** What is expected **
Swap "saxophonist" for "alto saxophonist" and write out the stretch of the album article from "At This Time is" through "recording Cerebral Caverns.".

Studio album by Trio 3 + Geri Allen
- Released: 2009
- Recorded: August 29–30, 2008
- Studio: Peter Karl, Brooklyn
- Genre: Jazz
- Length: 60:51
- Label: Intakt

Trio 3 chronology
| Berne Concert (2009) | At This Time (2009) | Celebrating Mary Lou Williams–Live at Birdland New York (2011) |

= At This Time (Trio 3 album) =

At This Time is an album by Trio 3, a jazz group consisting of saxophonist Oliver Lake, bassist Reggie Workman and drummer Andrew Cyrille, with guest pianist Geri Allen. It was recorded in 2008 and released by Intakt Records.

==Background==
Before this recording Geri Allen collaborated with each member of Trio 3. Since first moving to New York from Detroit, she performed as a member of Lake's ensembles throughout the '80s. Cyrille played on Allen's 1984 debut recording as leader The Printmakers. Workman featured Allen on his 1995 recording Cerebral Caverns.

==Reception==

The Down Beat review by Peter Margasak states "Allen has worked with all three members, so she fits right in on a typically sharp, probing program that dissolves lines between post-bop and free jazz."

** Source excerpt **
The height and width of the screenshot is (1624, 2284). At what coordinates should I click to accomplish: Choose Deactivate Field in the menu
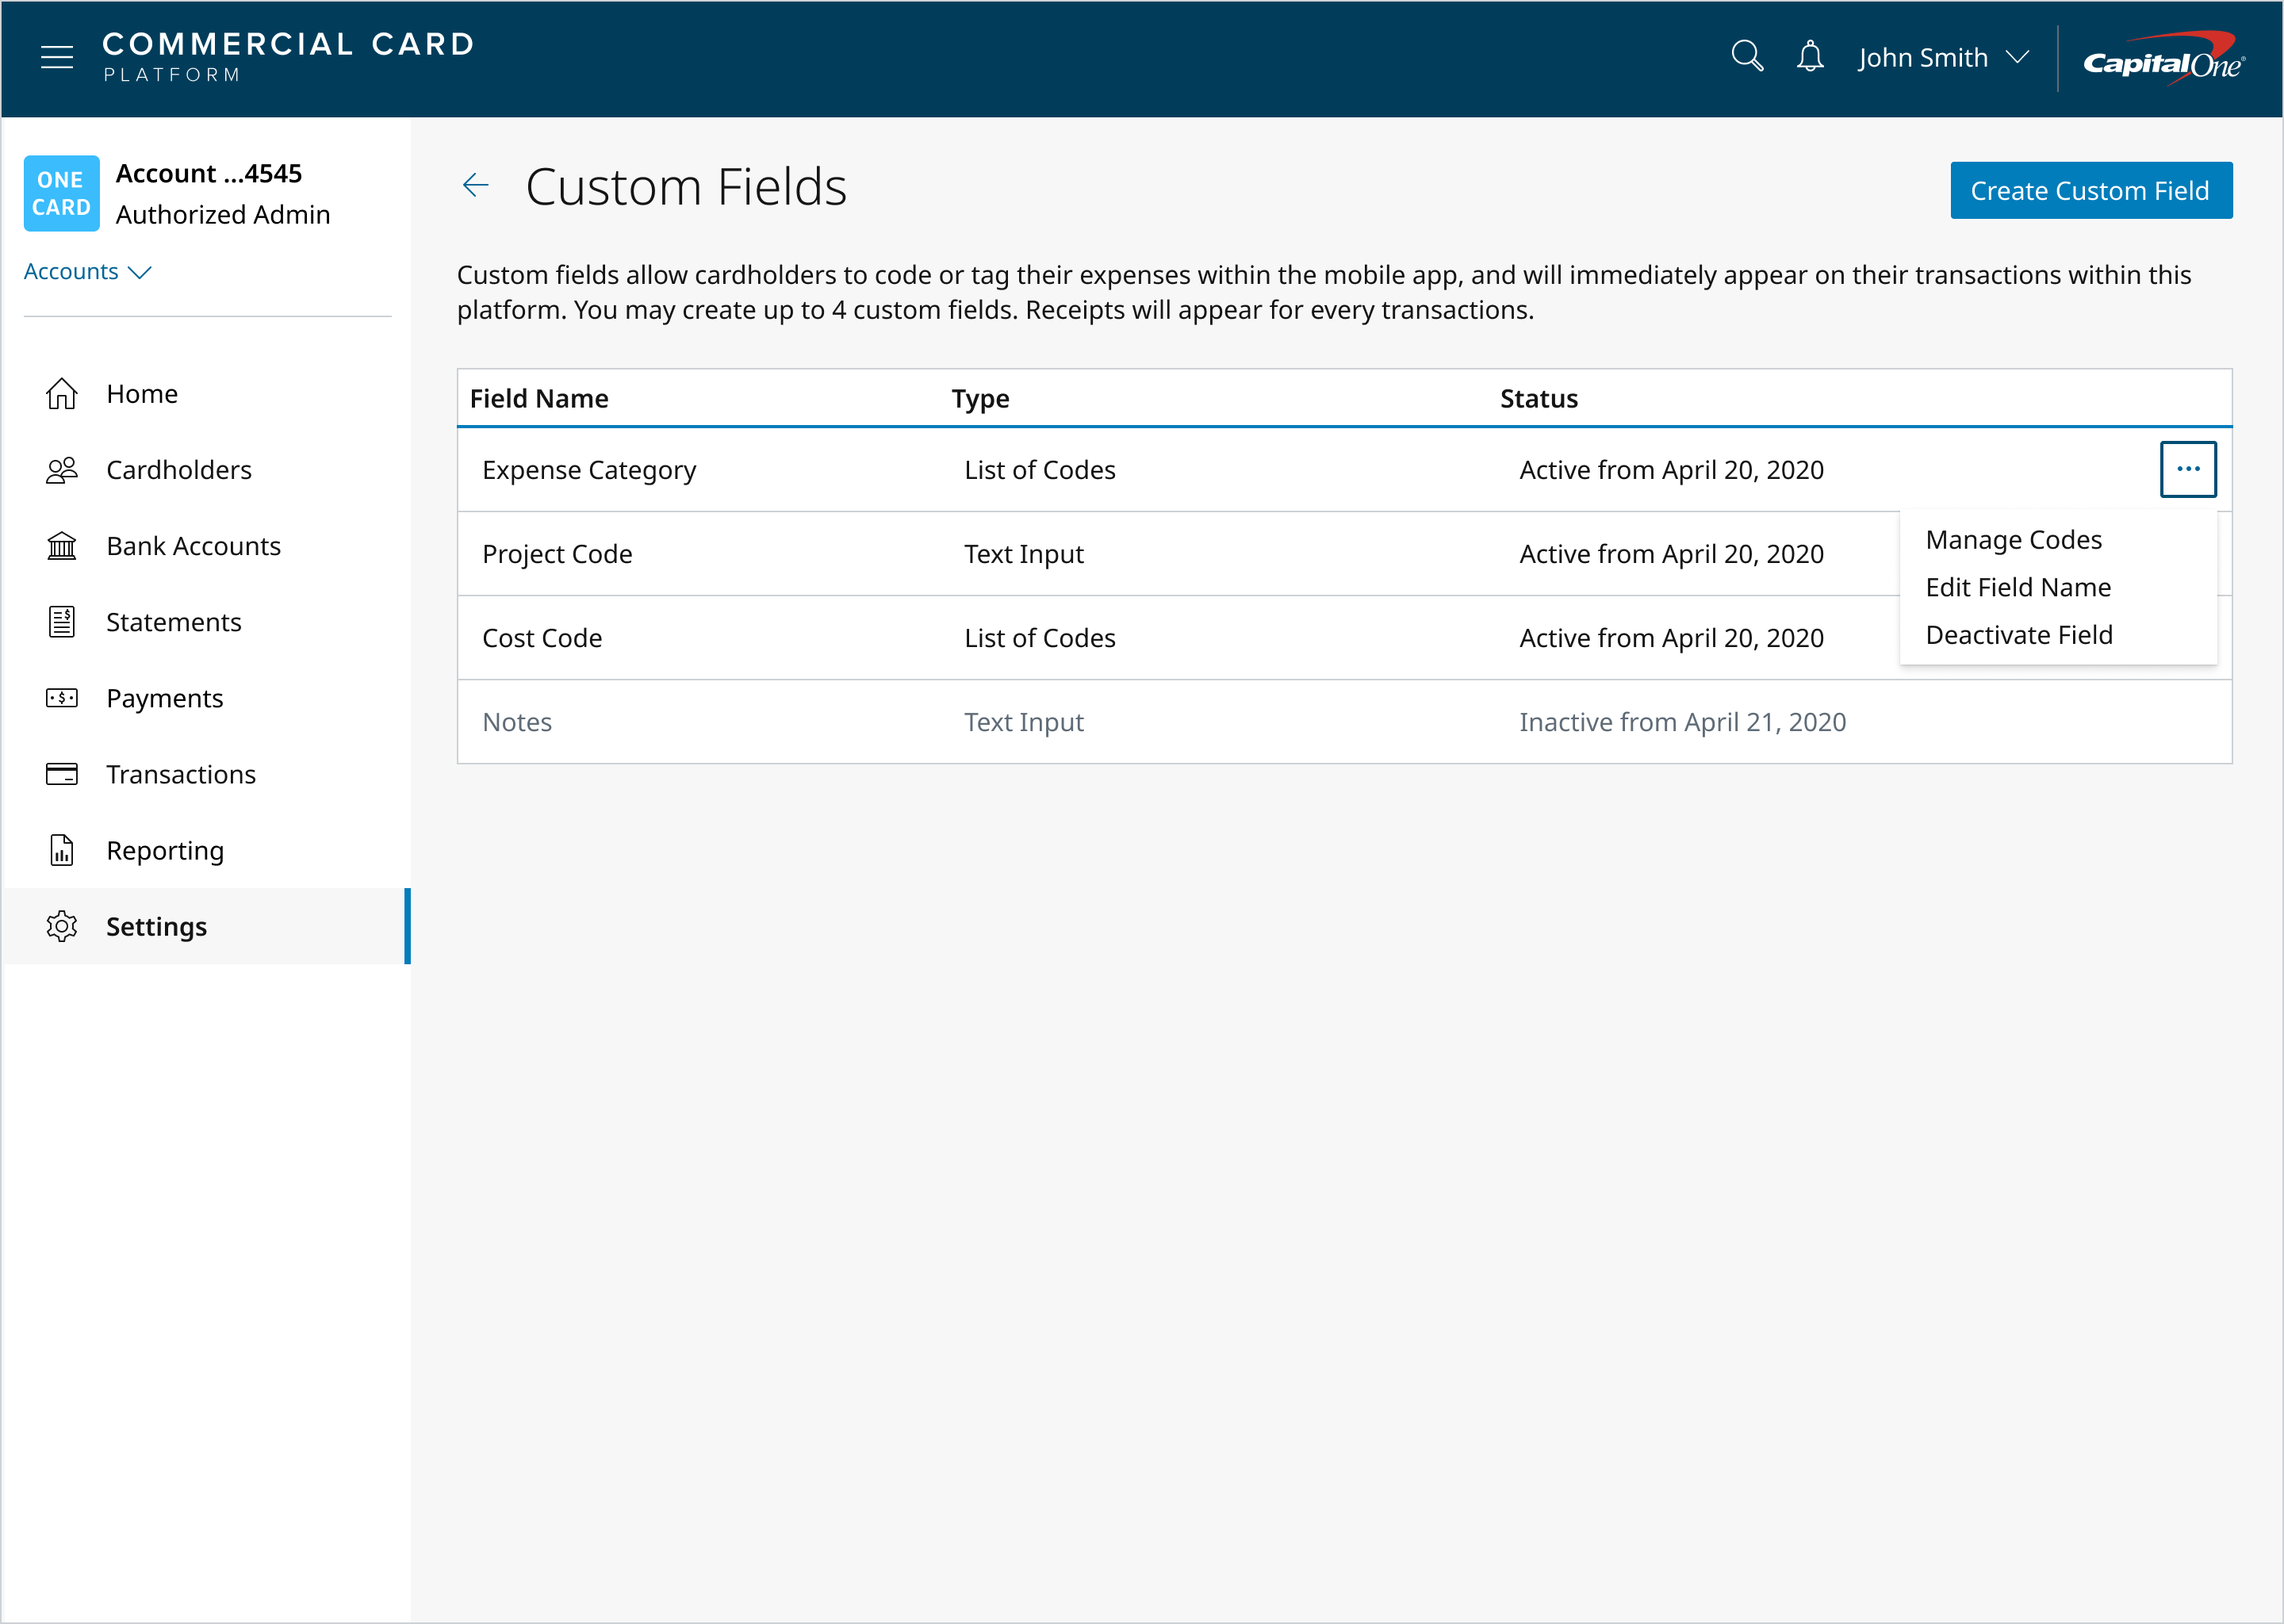tap(2019, 634)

** Full solution **
At This Time is an album by Trio 3, a jazz group consisting of alto saxophonist Oliver Lake, bassist Reggie Workman and drummer Andrew Cyrille, with guest pianist Geri Allen. It was recorded in 2008 and released by Intakt Records.

==Background==
Before this recording Geri Allen collaborated with each member of Trio 3. Since first moving to New York from Detroit, she performed as a member of Lake's ensembles throughout the '80s. Cyrille played on Allen's 1984 debut recording as leader The Printmakers. Workman featured Allen on his 1995 recording Cerebral Caverns.